作業の一覧
• a. 次の(i)〜(iii)が、永住許可の取り消しについての文章の内容と合っているかどうか、それぞれ「はい」か「いいえ」で答え、決め手になる文章中の言葉をそのまま引用してください。(i) 日本弁護士連合会は3月に、制度の撤回を求める声明を出した。(ii) 弁護士や永住者たちの緊急集会は4月24日に開かれた。(iii) 入管庁は、自治体からの通報件数の統計を持っていると答えた。
• b. 永住許可の取り消しについての文章の一部を書き写してください。「この永住許可取り消し制度を巡」という言葉があるところから始めて、「条4第1項8、9号を新設)。」で終えてください。

元の文章

新たに「育成就労制度」を設けることを盛り込んだ入管難民法などの改正案が4月、衆議院で審議入りした。法案には、永住資格を得ている外国人が税を故意に納付しないなどの場合に、許可を取り消すとの規定も加えられた。

この永住許可取り消し制度を巡っては、日本弁護士連合会が3月に撤回を求める会長声明を発表。「日本を終の棲家とし、あるいはしようとする外国籍者に甚大な影響を与えるものであって、その立法事実の有無などが慎重に検討されるべき」などと指摘している。

国会での審議が始まる中、外国人支援に取り組む弁護士や日本で暮らす永住者たちが4月25日、衆議院議員会館(東京・千代田区)で緊急集会を開いた。

「永住者として日本に根付いて暮らしてきた人々を『使い捨て』する排外主義国家で、誰が幸せになれるのか」と訴え、制度に反対の声を上げた。

何が問題になっている?

法案には、永住許可を得ている外国人が故意に税を納付しなかったり、拘禁刑に処されたりした場合、永住資格を取り消すとの内容が盛り込まれた。在留カードの常時携帯など入管法上の義務を遵守しない場合も、取り消しの対象となる(改正案22条4第1項8、9号を新設)。

現在の制度でも、永住者の在留資格を一度得たからといって、永住許可を受け続けることができるわけではない。虚偽の申請をしたり、1年を超える懲役や禁錮刑に処され強制退去となったりした場合などは、永住資格を失う。

4月24日の衆議院法務委員会で、立憲民主党の鎌田さゆり議員が、「永住者が公租公課を滞納しているという自治体からの通報や苦情は何件あったのか」と質問した。

これに対し、入管庁の丸山秀治次長は、一部の自治体から「永住許可の申請時にまとめて滞納分を支払い、その後再び滞納する永住者がいる」といった情報提供があったと説明する一方で、「通報のあった件数の統計は持っておりません」と述べた。

与えられた資料
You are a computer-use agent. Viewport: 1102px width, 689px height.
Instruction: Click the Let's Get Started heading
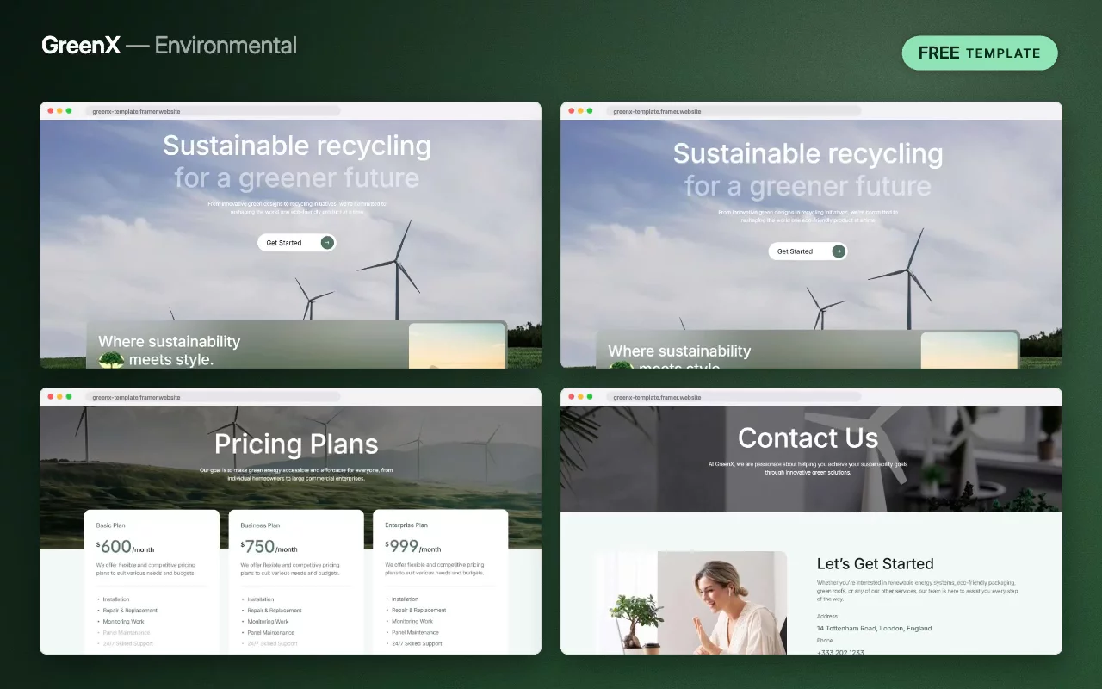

答えの一覧
• a.
(i) はい:「日本弁護士連合会が3月に撤回を求める会長声明を発表」
(ii) いいえ:「4月25日、衆議院議員会館(東京・千代田区)で緊急集会を開いた」
(iii) いいえ:「通報のあった件数の統計は持っておりません」

• b.
この永住許可取り消し制度を巡っては、日本弁護士連合会が3月に撤回を求める会長声明を発表。「日本を終の棲家とし、あるいはしようとする外国籍者に甚大な影響を与えるものであって、その立法事実の有無などが慎重に検討されるべき」などと指摘している。

国会での審議が始まる中、外国人支援に取り組む弁護士や日本で暮らす永住者たちが4月25日、衆議院議員会館(東京・千代田区)で緊急集会を開いた。

「永住者として日本に根付いて暮らしてきた人々を『使い捨て』する排外主義国家で、誰が幸せになれるのか」と訴え、制度に反対の声を上げた。

何が問題になっている?

法案には、永住許可を得ている外国人が故意に税を納付しなかったり、拘禁刑に処されたりした場合、永住資格を取り消すとの内容が盛り込まれた。在留カードの常時携帯など入管法上の義務を遵守しない場合も、取り消しの対象となる(改正案22条4第1項8、9号を新設)。